## Extracto del documento:
╭──

Mayo 20, 2009
Jorge Olivera Castillo, Sindical Press.
LA HABANA, Cuba - Mayo (www.cubasindical.org) - ¿Ducharse? Esa sería una puntual expresión en boca de miles de cubanos al indagar si alguna vez en su vida han contado con el privilegio de poner sus cuerpos debajo de ese aditamento que facilita el disfrute de un espléndido aguacero artificial.
Innumerables núcleos familiares, fundamentalmente las generaciones más jóvenes, desconocen las bondades de ese invento que facilita un baño más reparador a tono con el avance hacia la modernidad.
En los solares y cuarterías de la Habana Vieja eso se traduce en una rara posibilidad, en un lujo que no aparece en la nómina de los deseos alcanzables.
El hecho que nos encontremos en una etapa superior del desarrollo tecnológico no quiere decir que esto sea un asunto marginal en comparación con las computadoras de última generación, la televisión satelital y cientos de productos de la revolución científico-técnica, al menos para una notable cantidad de coterráneos.
En Cuba todavía prevalece, a la hora del aseo, el cubo plástico junto al pequeño recipiente con el que dejamos caer las porciones de agua sobre las diversas partes del cuerpo.

╰──

## Instrucción de trabajo:
Reproduzca sin cambios el fragmento del artículo sobre la ducha en Cuba que comienza en "Innumerables núcleos familiares, fundamentalmente" y termina en "partes del cuerpo.".

## Datos almacenados:
╭──

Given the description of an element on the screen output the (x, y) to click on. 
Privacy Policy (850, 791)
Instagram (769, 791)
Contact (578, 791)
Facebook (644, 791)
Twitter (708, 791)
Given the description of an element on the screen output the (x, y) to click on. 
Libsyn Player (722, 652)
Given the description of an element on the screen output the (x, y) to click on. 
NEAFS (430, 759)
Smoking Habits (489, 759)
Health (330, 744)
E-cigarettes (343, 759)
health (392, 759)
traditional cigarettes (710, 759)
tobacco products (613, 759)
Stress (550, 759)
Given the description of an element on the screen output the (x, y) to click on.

╰──

## Resultado de la tarea:
Innumerables núcleos familiares, fundamentalmente las generaciones más jóvenes, desconocen las bondades de ese invento que facilita un baño más reparador a tono con el avance hacia la modernidad.
En los solares y cuarterías de la Habana Vieja eso se traduce en una rara posibilidad, en un lujo que no aparece en la nómina de los deseos alcanzables.
El hecho que nos encontremos en una etapa superior del desarrollo tecnológico no quiere decir que esto sea un asunto marginal en comparación con las computadoras de última generación, la televisión satelital y cientos de productos de la revolución científico-técnica, al menos para una notable cantidad de coterráneos.
En Cuba todavía prevalece, a la hora del aseo, el cubo plástico junto al pequeño recipiente con el que dejamos caer las porciones de agua sobre las diversas partes del cuerpo.